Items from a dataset

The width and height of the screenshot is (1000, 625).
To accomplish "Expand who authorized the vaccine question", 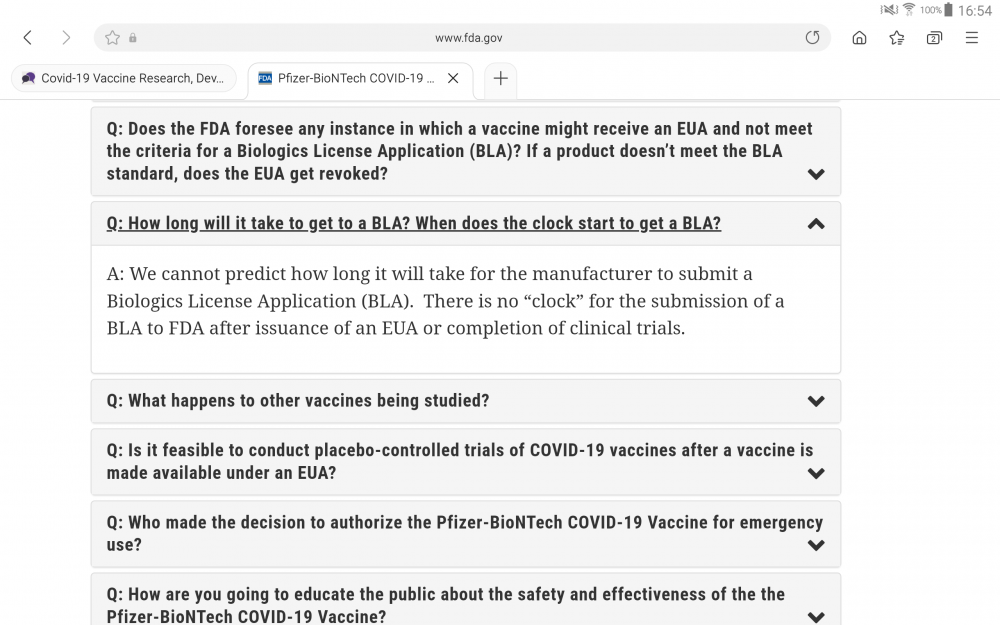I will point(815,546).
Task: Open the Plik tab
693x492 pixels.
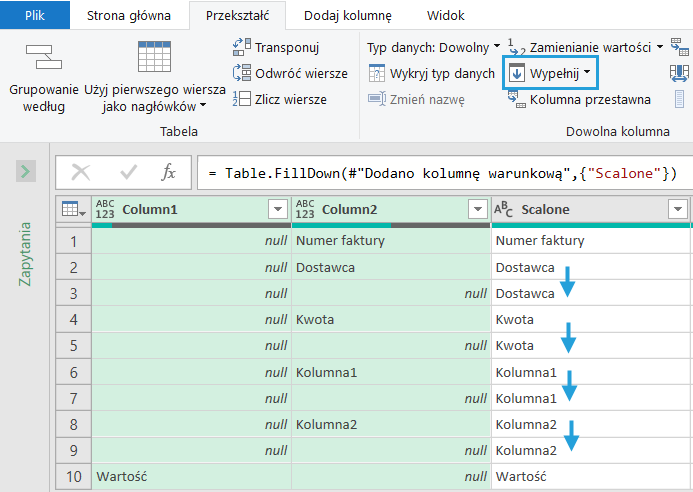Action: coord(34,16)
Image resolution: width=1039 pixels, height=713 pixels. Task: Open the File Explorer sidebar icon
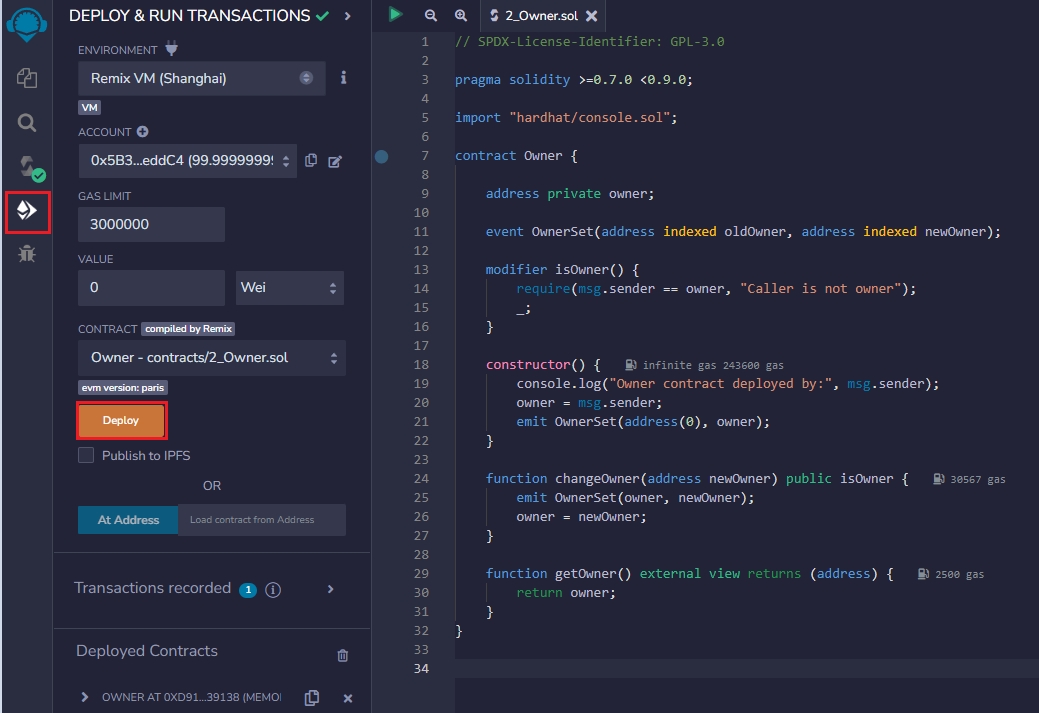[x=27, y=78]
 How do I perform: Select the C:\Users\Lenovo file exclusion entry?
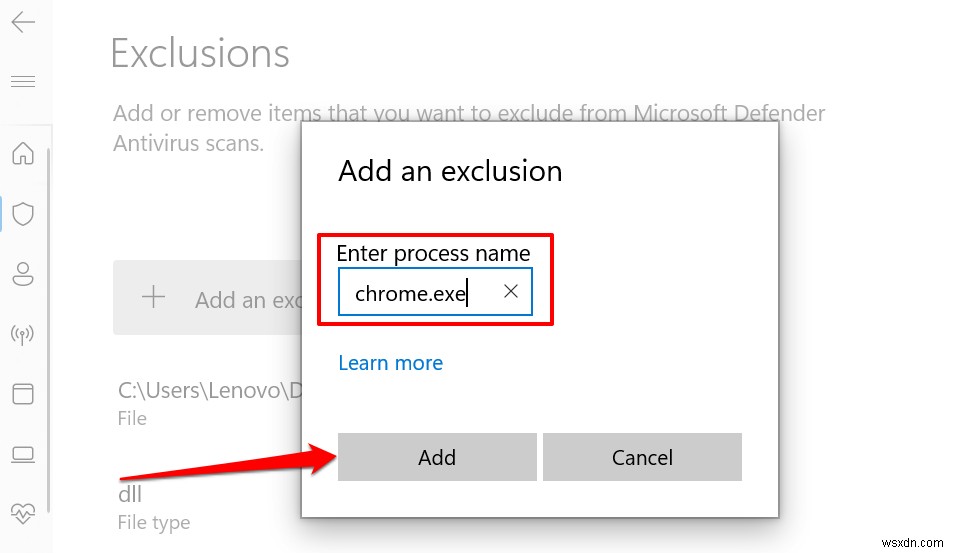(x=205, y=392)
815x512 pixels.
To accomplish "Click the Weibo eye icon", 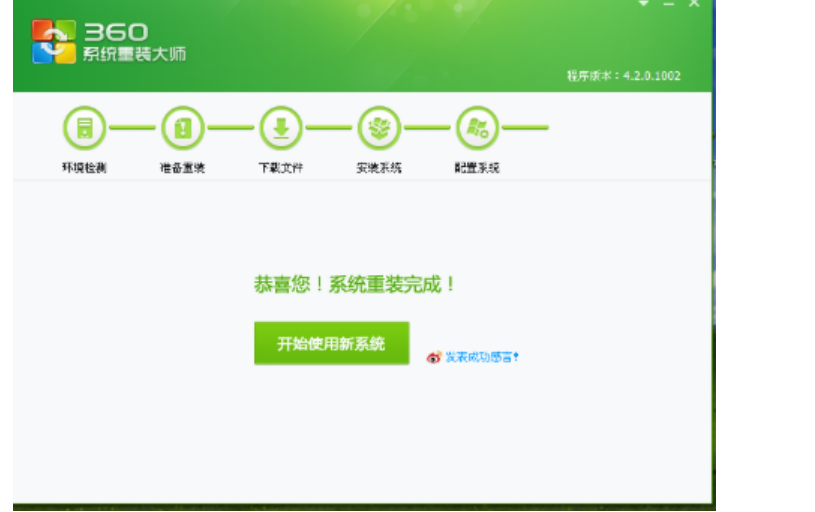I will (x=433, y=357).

[Problem] Look above for the line with "693x492 pixels." and the line with "815x512 pixels.", then copy them and all lines in between exactly as written, and only those, without any pictures.

[Answer section]
693x492 pixels.
Action: coord(34,16)
Image resolution: width=1039 pixels, height=713 pixels. Task: Open the File Explorer sidebar icon
[x=27, y=78]
 How do I perform: Select the C:\Users\Lenovo file exclusion entry?
(x=205, y=392)
815x512 pixels.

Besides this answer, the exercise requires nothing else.